Most of you know that I try to spend a day a week with my dad. I just feel sorry for the guy. Being all alone is something that I can't wrap my brain around and when I try it makes me imagine life without my Hubby. Then I think about how that is something that I just don't want to think about. You get the picture. Anyway, sometimes it is so painful to spend time with him because he just does the most embarrassing things. Other times, he is just fine and through our conversations, I find myself learning all sorts of interesting things about him. This week we went to run some errands together and we went out to lunch. Our first stop was Kohl's where he bought himself a new set of pots and pans and some new towels.

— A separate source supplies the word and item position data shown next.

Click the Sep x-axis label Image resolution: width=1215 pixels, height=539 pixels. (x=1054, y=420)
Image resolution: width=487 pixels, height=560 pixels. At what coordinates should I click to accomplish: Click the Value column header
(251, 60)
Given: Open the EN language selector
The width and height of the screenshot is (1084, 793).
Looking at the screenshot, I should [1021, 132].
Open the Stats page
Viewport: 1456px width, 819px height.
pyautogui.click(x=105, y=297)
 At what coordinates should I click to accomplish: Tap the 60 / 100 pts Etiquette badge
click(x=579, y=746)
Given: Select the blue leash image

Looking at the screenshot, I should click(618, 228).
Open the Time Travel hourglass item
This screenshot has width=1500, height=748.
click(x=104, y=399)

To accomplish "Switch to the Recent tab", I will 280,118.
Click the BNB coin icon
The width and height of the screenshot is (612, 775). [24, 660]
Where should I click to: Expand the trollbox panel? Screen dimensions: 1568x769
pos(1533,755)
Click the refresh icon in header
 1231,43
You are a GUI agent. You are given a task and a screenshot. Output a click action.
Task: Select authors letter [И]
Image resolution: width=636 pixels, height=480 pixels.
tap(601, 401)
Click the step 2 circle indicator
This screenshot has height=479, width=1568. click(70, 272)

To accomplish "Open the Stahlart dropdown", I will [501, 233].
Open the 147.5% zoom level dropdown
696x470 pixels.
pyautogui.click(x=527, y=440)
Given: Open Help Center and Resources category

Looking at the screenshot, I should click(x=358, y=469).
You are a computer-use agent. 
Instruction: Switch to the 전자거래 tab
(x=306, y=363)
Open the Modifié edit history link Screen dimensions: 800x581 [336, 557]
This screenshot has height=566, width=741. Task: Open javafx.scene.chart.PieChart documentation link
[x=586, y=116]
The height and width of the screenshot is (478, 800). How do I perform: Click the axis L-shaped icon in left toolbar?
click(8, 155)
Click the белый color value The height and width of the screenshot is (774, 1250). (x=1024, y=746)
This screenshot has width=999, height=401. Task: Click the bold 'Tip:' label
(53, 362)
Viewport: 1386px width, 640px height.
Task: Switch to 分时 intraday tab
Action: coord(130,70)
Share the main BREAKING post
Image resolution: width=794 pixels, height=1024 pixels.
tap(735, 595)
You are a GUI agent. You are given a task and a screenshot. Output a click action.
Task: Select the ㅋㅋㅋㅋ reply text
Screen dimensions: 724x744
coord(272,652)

On the way there he may or may not have told me for the 3,416 time that he just doesn't get why the people who inherited the mobile home next door to him put any money into remodeling it before they rented it out. He may or may not have told me that he just doesn't see why they don't sell it.
He may or may not have told me for the 5,329 time that he doesn't get why the lot on the next street over is still sitting empty.
He may or may not have, while waiting to be seated at the Olive Garden, said in his loudest voice, "They call San Fransisco the City by the bay. I call it Queers by the bay." Yep, you read that right, but he may or may not have said that.
Then, while walking through Kohl's a completely different, totally random old lady, may or may not have said the following:
(Seeing my dad carrying a large collage picture frame that I was buying)
Her: You sure must have a lot of people in your life to buy a picture frame that big.
Me: I actually do a picture frame like this for every five years that I've been married. We just hit 30 years and I need to do a new one.
Her: (Looking toward my dad) Well, congratulations! Enjoy him while you have him. I just recently lost my husband of nearly 60 years.
I don't think my dad caught that she was implying that WE were married because he told her that he had lost his wife after nearly 57 years of marriage too. Hopefully that cleared up any confusion, but seriously! Come on now! Do I look like I could be married to an 82 year old man? I was so horrified and so grossed out. I let it go and washed my brain out with soap.
Then just to make me feel guilty about how I don't always have the happiest of hearts when I spend time with him, he may or may not have insisted on paying for lunch for the 1,287 time to my like 10. He may or may not have let me borrow, or keep, my mom's old food processor so that I could shred and dice my bumper zucchini crop. And he may or may not have bought me a set of towels at Kohl's just because I thought they were pretty. Believe me, I tried to say no, but he may or may not have listened.